Dum Pukht brings you the intense flavours and leisurely luxury of slow cooked food. Dum means to ‘breathe in’ and pukht to 'cook'. Dum Pukht cooking uses a round, heavy – bottomed pot, a handi, in which food is tightly sealed and cooked over a slow fire. There are two main aspects to this style of cooking; bhunao and Dum, or ‘roasting’ and ‘maturing’ of a prepared dish. In this style of cuisine, Herbs and spices play an extremely critical role. The process of slow roasting gently persuades each to release maximum flavor. And the sealing of the lid; the sealing of the lid of the handi with dough achieves maturing. Cooking slowly in its juices, the food retains all its natural aromas and becomes imbued with the richness of flavors that distinguishes the cuisines.
History remembers the Nawabs of Awadh for their love of music and dance, epicurean delights and grand gestures. When Nawab Asaf-ud-daulah, found his Kingdom in the grip of food crisis, he initiated a food for workers, employing thousands in the building of the beautiful Bada Imambara. Large cauldrons (iron pots) were filled with rice, meat, vegetables and spices and sealed to make a simple, one- dish meal that was available to workers day and night. Then, one day, the Nawab caught an aroma of the spices coming from the cauldron and the royal kitchen was ordered to serve the dish.
Gradually refined to satisfy the royal taste, dum pukht cooking, soon extended to other Indian courts of Hyderabad, Kashmir and Bhopal. In each, the maestros that control the kitchen added their own distinctive magic. Apart from this, dum pukht also has the distinction of ushering in the art of Indian fine dining in the Indian cuisine scenario.
A great many dishes can be made in Dum Pukht style. Most involve meats, particularly meats with the bones still in. When simmered over low heat, the core will slowly cook, absorbing its flavor and juices into the meat and the larger dish. Cooks often also add vegetables, and use fresh herbs and spices as seasoning.
There are usually three phases to cooking in Dum Pukht. First, cooks will oil or grease the handi, then briefly sauté the ingredients. The main idea here is to warm up the pot, and to ensure that raw meats have a chance to briefly brown on the outside. Once everything is warmed, cooks reduce the temperature to low, and seal the top of the handi.

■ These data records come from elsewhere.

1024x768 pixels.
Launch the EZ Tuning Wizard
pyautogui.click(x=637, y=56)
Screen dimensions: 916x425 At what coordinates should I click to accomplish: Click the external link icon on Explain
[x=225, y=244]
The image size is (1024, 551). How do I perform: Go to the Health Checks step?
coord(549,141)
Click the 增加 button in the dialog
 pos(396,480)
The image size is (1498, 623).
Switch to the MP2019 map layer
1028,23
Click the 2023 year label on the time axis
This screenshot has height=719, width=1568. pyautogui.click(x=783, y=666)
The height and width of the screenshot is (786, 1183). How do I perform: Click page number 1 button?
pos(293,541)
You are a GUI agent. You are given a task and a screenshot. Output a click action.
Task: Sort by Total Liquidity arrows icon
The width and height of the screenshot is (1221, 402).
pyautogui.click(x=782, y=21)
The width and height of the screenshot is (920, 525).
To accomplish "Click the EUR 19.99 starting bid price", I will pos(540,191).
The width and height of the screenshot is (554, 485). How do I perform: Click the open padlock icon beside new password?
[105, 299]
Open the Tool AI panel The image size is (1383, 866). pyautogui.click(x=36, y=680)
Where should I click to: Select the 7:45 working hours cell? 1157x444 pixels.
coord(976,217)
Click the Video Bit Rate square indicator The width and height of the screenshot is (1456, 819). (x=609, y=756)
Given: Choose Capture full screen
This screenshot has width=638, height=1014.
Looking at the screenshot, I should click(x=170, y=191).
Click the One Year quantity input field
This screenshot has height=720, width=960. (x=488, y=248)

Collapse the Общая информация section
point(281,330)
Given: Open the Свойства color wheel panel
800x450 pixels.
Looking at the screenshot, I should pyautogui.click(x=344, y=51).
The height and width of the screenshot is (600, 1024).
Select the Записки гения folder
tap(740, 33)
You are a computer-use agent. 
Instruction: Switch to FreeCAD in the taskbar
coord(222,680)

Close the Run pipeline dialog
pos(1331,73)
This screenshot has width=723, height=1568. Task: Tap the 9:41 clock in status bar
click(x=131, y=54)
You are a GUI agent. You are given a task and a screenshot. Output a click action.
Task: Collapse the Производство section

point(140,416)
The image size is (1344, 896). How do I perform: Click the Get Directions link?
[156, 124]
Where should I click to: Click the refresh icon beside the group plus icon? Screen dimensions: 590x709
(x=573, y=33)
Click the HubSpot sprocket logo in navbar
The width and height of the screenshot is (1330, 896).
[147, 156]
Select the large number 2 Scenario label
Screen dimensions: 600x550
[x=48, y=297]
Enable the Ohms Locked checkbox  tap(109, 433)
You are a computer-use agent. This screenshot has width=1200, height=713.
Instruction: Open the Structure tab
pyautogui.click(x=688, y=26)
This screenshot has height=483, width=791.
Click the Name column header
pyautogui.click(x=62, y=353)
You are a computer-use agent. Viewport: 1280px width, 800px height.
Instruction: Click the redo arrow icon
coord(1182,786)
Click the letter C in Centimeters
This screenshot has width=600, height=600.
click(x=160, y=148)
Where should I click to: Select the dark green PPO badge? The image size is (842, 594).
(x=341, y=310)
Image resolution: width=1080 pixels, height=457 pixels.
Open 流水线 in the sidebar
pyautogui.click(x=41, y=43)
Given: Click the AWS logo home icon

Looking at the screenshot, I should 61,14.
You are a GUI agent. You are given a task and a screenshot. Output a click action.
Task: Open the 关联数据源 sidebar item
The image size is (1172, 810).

Simply placing a lid atop the handi’s mouth forms a basic seal, but steam can usually still escape. The most traditional way to seal the pot completely is to use wet dough. Cooks prepare the dough from as little as wheat flour and water, then press it all along the edge of the pot before placing a lid or tight-fitting saucer on top. The dough will collect a lot of the moisture from the food as it cooks, and also creates an air-tight seal. Usually, the seal bakes into a sort of bread which is served alongside the dish.
How to serve:
Serving is the third and final step of dum pukht preparation. Most of the time, the entire sealed handi is brought directly to the table from the fire or stove. The lid is not removed until just before serving and eating, and when it is, the results are usually dramatic. Unsealing the pot releases a rush of steam, as well as the aroma of the just-cooked meal. The intensity of that smell is described by many as the most important part of the experience.
Cooks without a handi can still be followed however the results will not be the same, but are often familiar, especially when paired with quality ingredients and fresh spices. Many aspects of Indian cooking are easy to imitate with alternative equipment and ingredients. Dum pukht is no exception.